▸ Records for the task:
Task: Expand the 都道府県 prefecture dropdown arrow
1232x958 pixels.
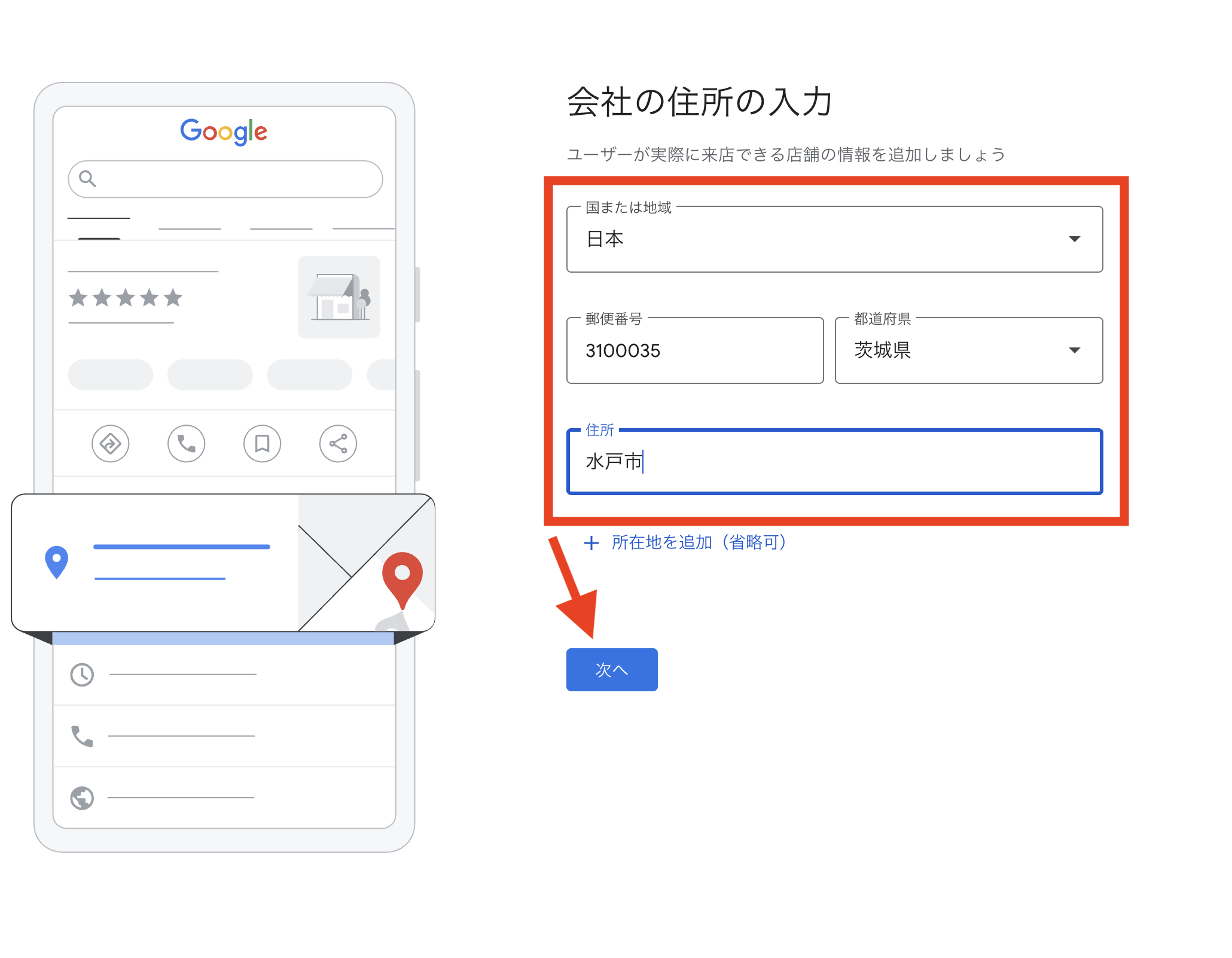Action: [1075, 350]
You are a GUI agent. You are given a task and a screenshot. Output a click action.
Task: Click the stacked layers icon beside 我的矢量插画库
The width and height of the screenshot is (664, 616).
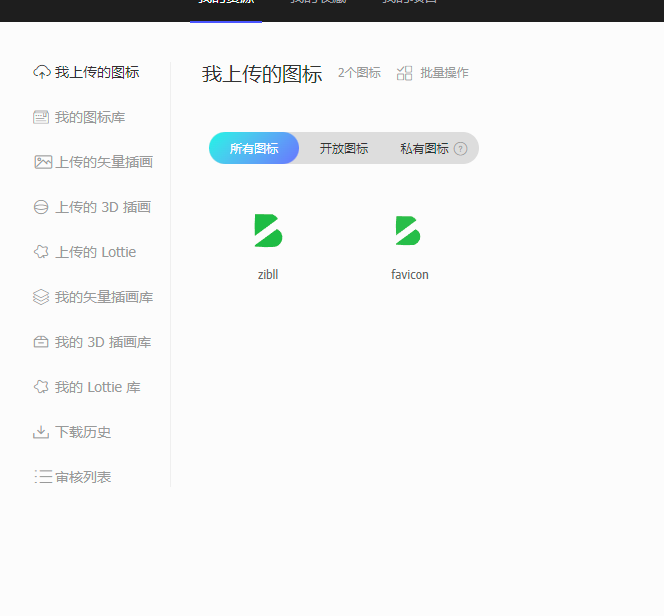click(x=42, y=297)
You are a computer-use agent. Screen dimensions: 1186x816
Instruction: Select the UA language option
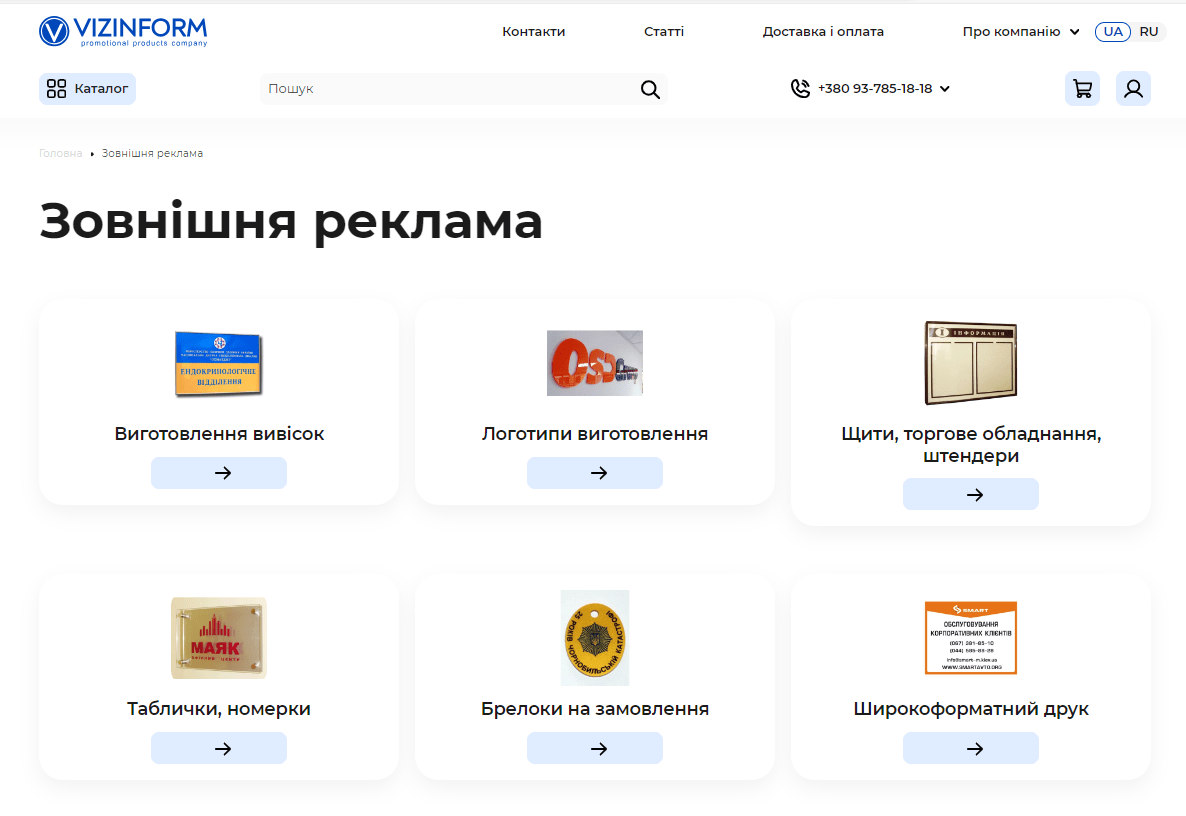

▸ About this exercise: Repeat exactly the lines from the one holding "You are a GUI" through the last line of the entries, both included; the pictures do not belong in the copy.

▸ Solution below:
You are a GUI agent. You are given a task and a screenshot. Output a click action.
Task: Click the stacked layers icon beside 我的矢量插画库
The width and height of the screenshot is (664, 616).
click(x=42, y=297)
You are a computer-use agent. Screen dimensions: 1186x816
Instruction: Select the UA language option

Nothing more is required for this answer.